Text B. Stuxnet worm brings cyber warfare out of virtual world (AFP, October 1, 2010)

By Pascal Mallet (AFP)

BRUSSELS — A mysterious computer worm that has struck Iran has raised the spectre of a cyber attack as a new weapon of war, a danger NATO identifies as a key threat, experts say.

The 28-nation transatlantic alliance will highlight the cyber menace in its new "strategic concept" that will be adopted at a NATO summit in Lisbon next month, according to diplomats.

The danger became all too real with the emergence of Stuxnet in recent weeks, dubbed the world's "first cyber superweapon" by experts, and which has wreaked havoc on computerised industrial equipment in Iran.

"Are we armed against similar operations? We can ask ourselves on the security of control systems for industries, energy distribution networks or transport," said Daniel Ventre, author of the book "Information Warfare."

"This operation aims to destroy key computer networks, it is not a more common action such as hacking, spying or the dissemination of false information," said Ventre, of the National Scientific Research Centre in Paris.

The virus targets control systems made by German industrial giant Siemens commonly used to manage water supplies, oil rigs, power plants and other industrial facilities.

Chinese media reported this week that Stuxnet had spread to China, infecting millions of computers around the country.

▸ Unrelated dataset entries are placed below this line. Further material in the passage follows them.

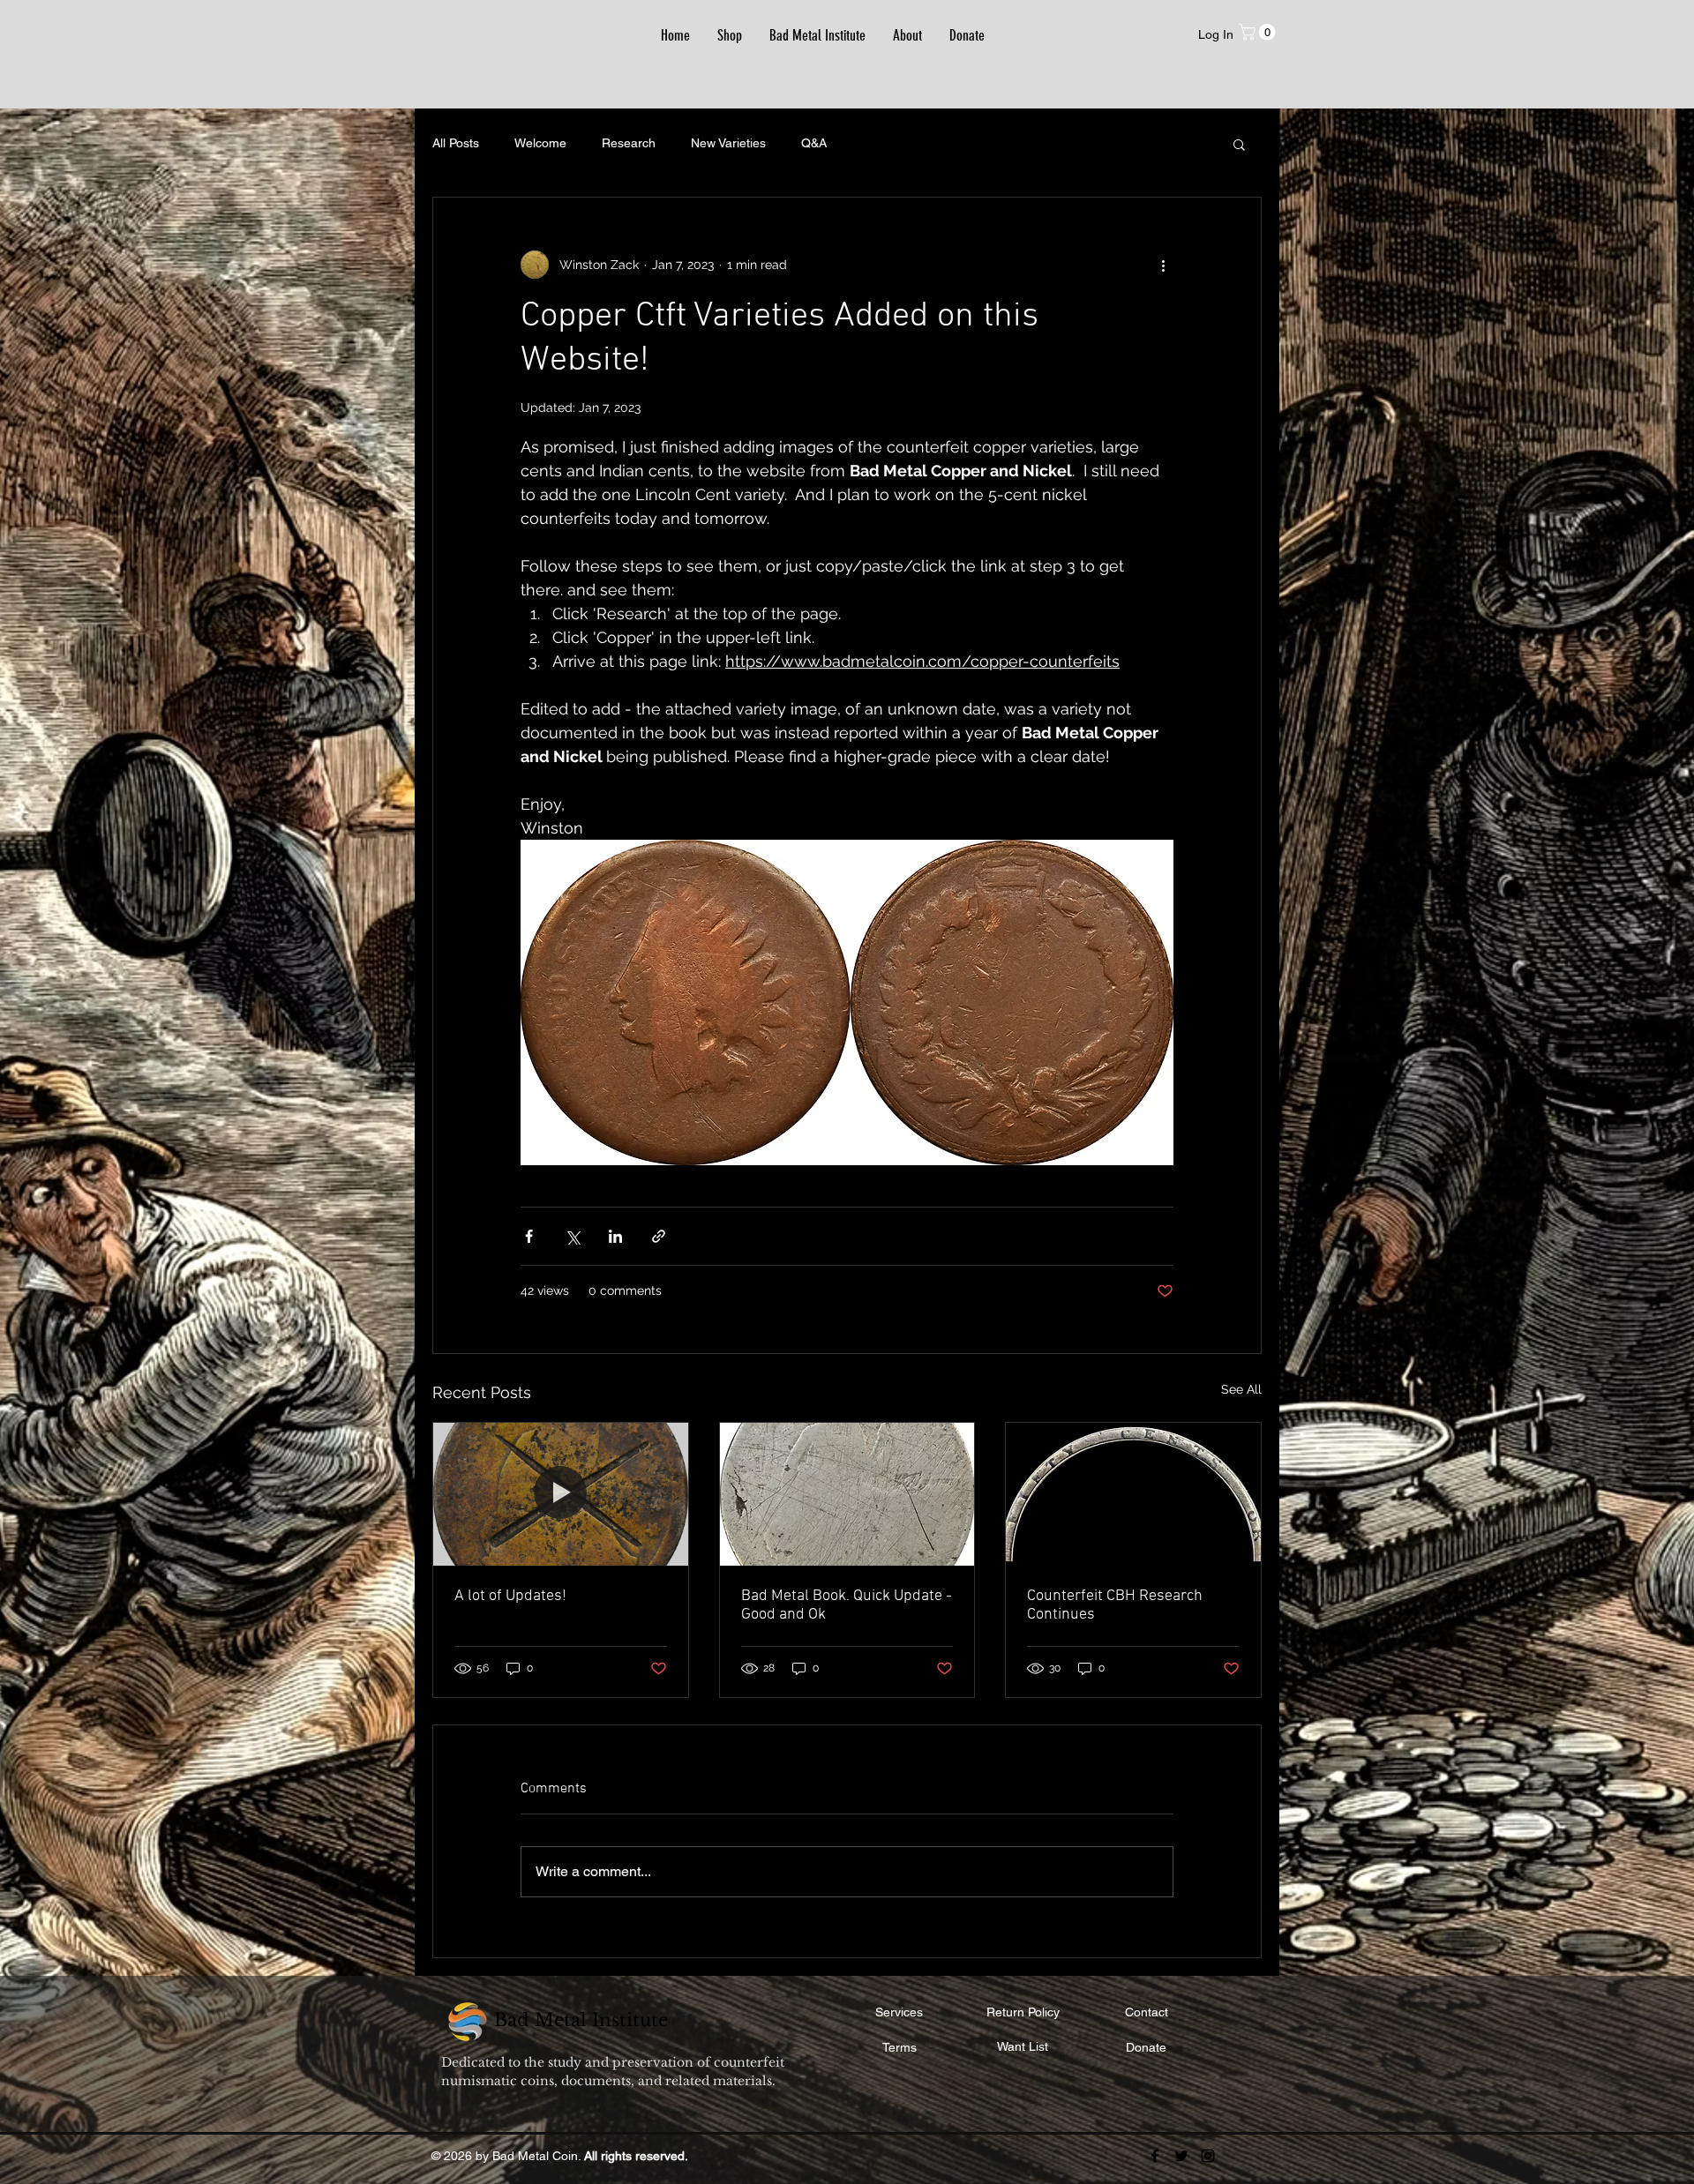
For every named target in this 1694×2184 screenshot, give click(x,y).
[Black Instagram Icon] (1208, 2156)
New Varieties (728, 143)
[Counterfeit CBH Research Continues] (1133, 1494)
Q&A (814, 143)
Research (629, 143)
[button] (1259, 32)
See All (1241, 1389)
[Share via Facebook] (529, 1236)
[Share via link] (658, 1236)
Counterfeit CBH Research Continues (1115, 1605)
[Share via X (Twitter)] (572, 1236)
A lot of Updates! (510, 1596)
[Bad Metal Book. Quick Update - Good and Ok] (847, 1494)
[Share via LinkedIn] (615, 1236)
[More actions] (1162, 264)
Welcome (540, 143)
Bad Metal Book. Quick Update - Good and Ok (846, 1605)
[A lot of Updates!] (560, 1494)
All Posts (455, 143)
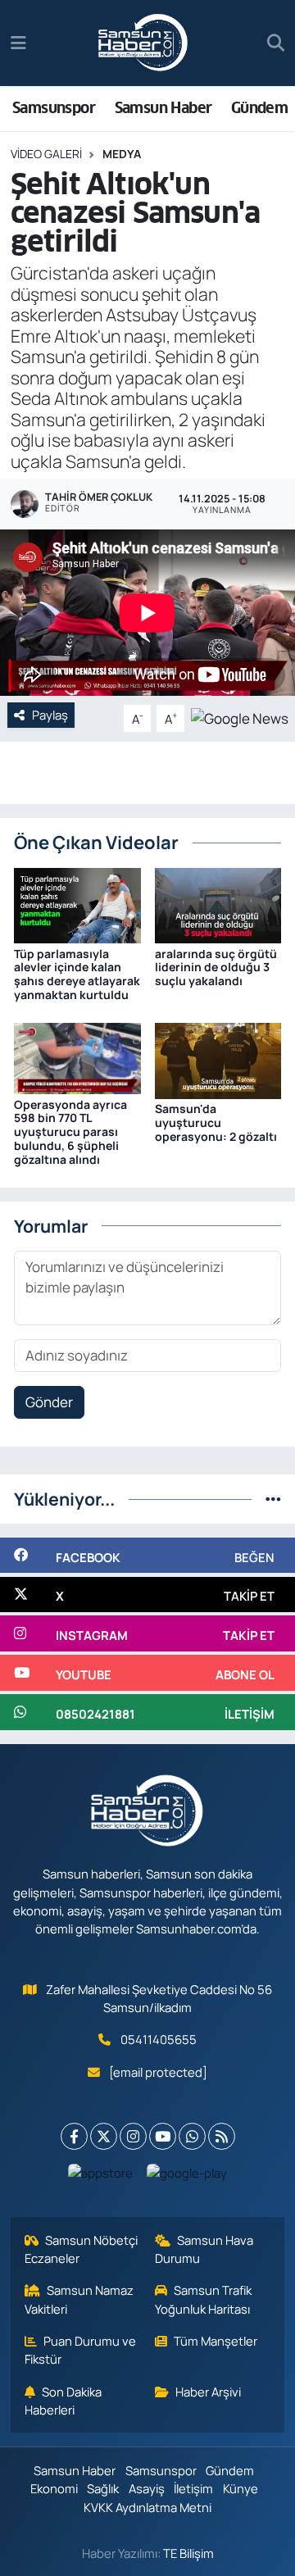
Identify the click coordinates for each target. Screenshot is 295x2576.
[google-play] (187, 2176)
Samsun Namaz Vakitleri (79, 2299)
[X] (103, 2136)
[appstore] (101, 2176)
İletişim (193, 2488)
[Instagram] (133, 2136)
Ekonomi (54, 2488)
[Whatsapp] (192, 2136)
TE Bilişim (188, 2553)
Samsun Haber (163, 107)
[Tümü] (273, 1498)
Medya (121, 153)
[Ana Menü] (18, 43)
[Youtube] (162, 2136)
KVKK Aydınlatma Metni (147, 2507)
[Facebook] (74, 2136)
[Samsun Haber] (143, 43)
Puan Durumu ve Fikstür (81, 2350)
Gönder (49, 1401)
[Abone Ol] (239, 716)
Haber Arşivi (208, 2391)
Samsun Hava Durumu (204, 2249)
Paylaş (50, 714)
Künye (240, 2488)
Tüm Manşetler (215, 2341)
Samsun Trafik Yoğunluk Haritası (203, 2299)
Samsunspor (53, 107)
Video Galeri (46, 153)
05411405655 (158, 2039)
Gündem (259, 107)
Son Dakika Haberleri (63, 2400)
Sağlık (103, 2488)
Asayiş (147, 2488)
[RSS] (221, 2136)
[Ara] (275, 43)
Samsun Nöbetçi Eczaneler (81, 2249)
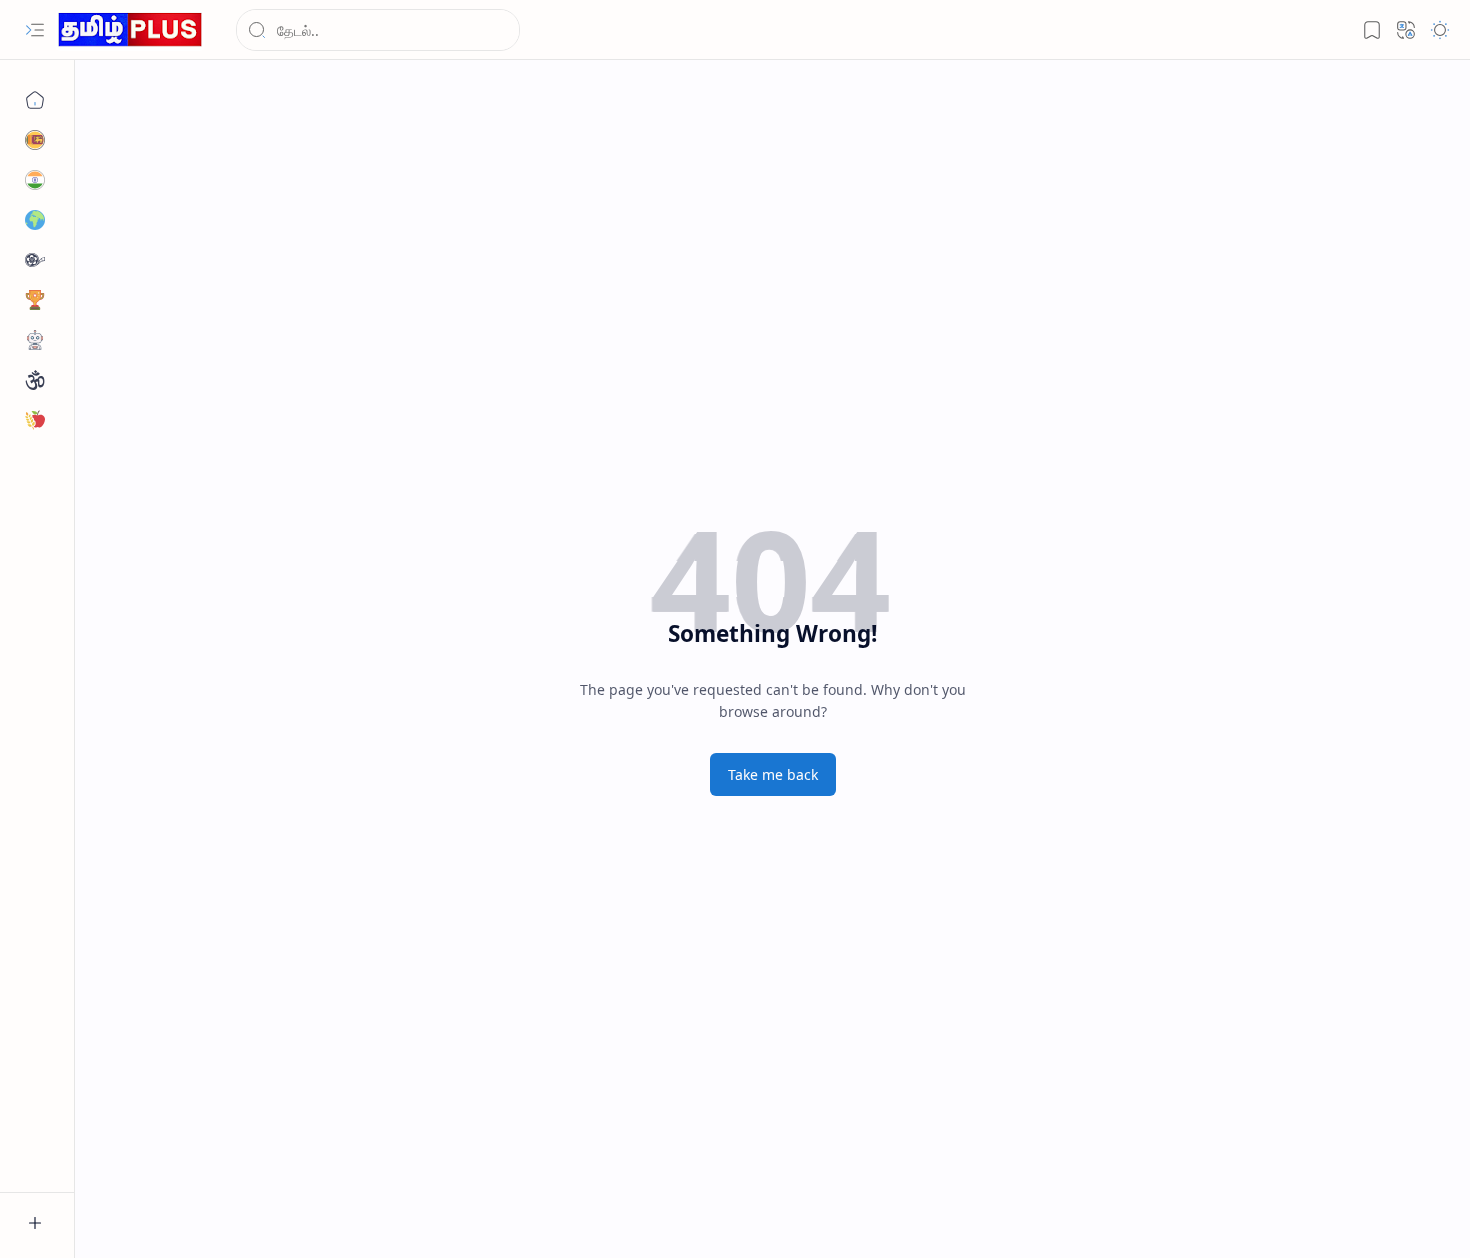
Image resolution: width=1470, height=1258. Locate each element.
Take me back (773, 774)
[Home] (35, 100)
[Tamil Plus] (130, 30)
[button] (35, 30)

The source of the worm strike on Iran remains unknown, although suspicion has fallen on Israel and the United States, which fear that Tehran is using its nuclear programme to build an atomic bomb, a charge denied by Iran.

Axel Dyevre, a director at the European Company for Strategic Intelligence, said Stuxnet represented "an escalation towards the potential military or political use" of vulnerable computer systems.

The next major conflict could indeed be launched with a traditional bombing campaign in tandem with a cyber blitz, an electronic Pearl Harbor paralysing the enemy.

NATO, which was lightly hassled by Serbian hackers during the Kosovo war in 1999, has gradually stepped up efforts to protect its own networks since 2002.

The United States urged the alliance last month to build a cyber fortress around its vital military and economic infrastructures.

"NATO has a nuclear shield, it is building a stronger and stronger defence shield, it needs a cyber shield as well," US Deputy Defence Secretary William Lynn said in Brussels on September 15.

The US government kicked off an exercise dubbed "Cyber Storm III" on Tuesday to simulate a large-scale cyber attack on critical infrastructure, with the participation of 60 private companies and 12 international partners.

Stephan De Spiegeleire, a defence expert at the Hague Centre for Strategic Studies, said it was critical for civilians to prepare for the prospect of a computer invasion as well.

"It wouldn't be like the exodus of May 1940, when millions of French and Belgian citizens fled their towns on the road during World War II. This time populations would suddenly be left without electricity, hot water, heating and television," he said.

Aware of the growing danger, the European Union's executive arm proposed new regulations on Thursday to boost the 27-nation bloc's computer defences by improving cooperation against cyber threats.

Several EU states were the target of a botnet, a network of computers infected by malicious software, called 'Conficker' in early 2009, which affected the computers of armed forces in France, Germany and Britain.

A cyber attack against Estonia in 2007 cost the Baltic States between 19 million and 28 million euros.